Galdston and the superintendents from Medford and Salem had advice for other districts planning to start a program.

Have a strong team in place. That could include school nurses, Education Support Professionals and parents. Parent-teacher organizations and parent volunteers can be enlisted to help encourage caregivers to sign their children up. Salem made testing mandatory for students participating in sports.

Universal staff participation. The unions in these districts played a key role in getting members on board and negotiated protocols, as well as stipends for those who have to administer the testing program.

Do not commingle your pools. Keep student and staff tests within their cohorts as much as possible, since mixing pools could mean quarantining many people unnecessarily.

Make sure parent consent forms are translated into languages other than English and reach out to communities of color. Frequent communication to parents is necessary, especially to marginalized communities. In Medford, for example, Superintendent Dr. Marice Edouard-Vincent produced a public service announcement of herself being tested to encourage communities of color to participate.

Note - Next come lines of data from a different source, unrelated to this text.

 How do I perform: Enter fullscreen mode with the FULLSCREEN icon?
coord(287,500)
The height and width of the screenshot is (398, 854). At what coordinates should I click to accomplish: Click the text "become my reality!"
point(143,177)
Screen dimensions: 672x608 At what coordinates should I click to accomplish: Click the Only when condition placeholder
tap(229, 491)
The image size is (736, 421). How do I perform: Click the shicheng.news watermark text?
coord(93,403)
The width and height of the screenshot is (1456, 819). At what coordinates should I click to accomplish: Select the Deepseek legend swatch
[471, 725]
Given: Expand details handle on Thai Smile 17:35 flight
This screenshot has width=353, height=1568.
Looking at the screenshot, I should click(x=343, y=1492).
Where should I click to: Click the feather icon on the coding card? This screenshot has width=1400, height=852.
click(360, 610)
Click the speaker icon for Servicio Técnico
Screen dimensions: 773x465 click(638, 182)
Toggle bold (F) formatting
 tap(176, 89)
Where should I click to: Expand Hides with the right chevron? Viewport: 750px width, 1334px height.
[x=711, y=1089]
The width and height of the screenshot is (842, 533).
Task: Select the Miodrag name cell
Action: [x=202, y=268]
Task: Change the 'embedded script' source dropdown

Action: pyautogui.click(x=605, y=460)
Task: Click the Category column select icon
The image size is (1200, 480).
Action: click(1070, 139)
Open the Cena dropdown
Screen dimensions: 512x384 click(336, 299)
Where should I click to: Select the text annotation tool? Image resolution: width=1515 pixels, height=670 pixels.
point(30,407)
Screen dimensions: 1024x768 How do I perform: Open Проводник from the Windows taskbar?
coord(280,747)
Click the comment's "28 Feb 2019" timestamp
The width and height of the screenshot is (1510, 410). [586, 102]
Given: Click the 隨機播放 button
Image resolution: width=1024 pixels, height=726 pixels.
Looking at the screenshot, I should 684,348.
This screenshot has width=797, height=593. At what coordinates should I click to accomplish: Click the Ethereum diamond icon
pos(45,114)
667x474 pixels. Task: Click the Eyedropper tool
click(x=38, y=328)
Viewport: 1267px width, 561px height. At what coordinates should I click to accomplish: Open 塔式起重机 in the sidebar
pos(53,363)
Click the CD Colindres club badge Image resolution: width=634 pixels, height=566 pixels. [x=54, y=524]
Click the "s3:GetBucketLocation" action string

Additional staff may have to be brought on to do the testing, and/or existing staff may have to be paid stipends to work additional hours. In Watertown, school nurses receive stipends for their extra work on testing. Some districts may have to hire staff or contract with a testing service. The state program is designed to make those services available.

Set up student testing in a way that is least disruptive to education. In Watertown, testing from a cart works well. In Medford, testing is also fast as classes of students are brought to a testing station within the schools.

The best advocates for the program are staff and students who have participated already. After depositing her swab in Watertown, Amy Hantson said that word-of-mouth among students had resulted in nearly all of her first-grade class participating. Students just needed to hear from other students that swabbing doesn’t hurt.

The program has given her greater peace of mind. "I have a young son and elderly parents," Hantson said. "Coming back to work at first was a bit nerve-wracking for me. I feel better knowing the school is taking an active role in testing as many people as possible. It makes me feel a little safer coming to school at this time."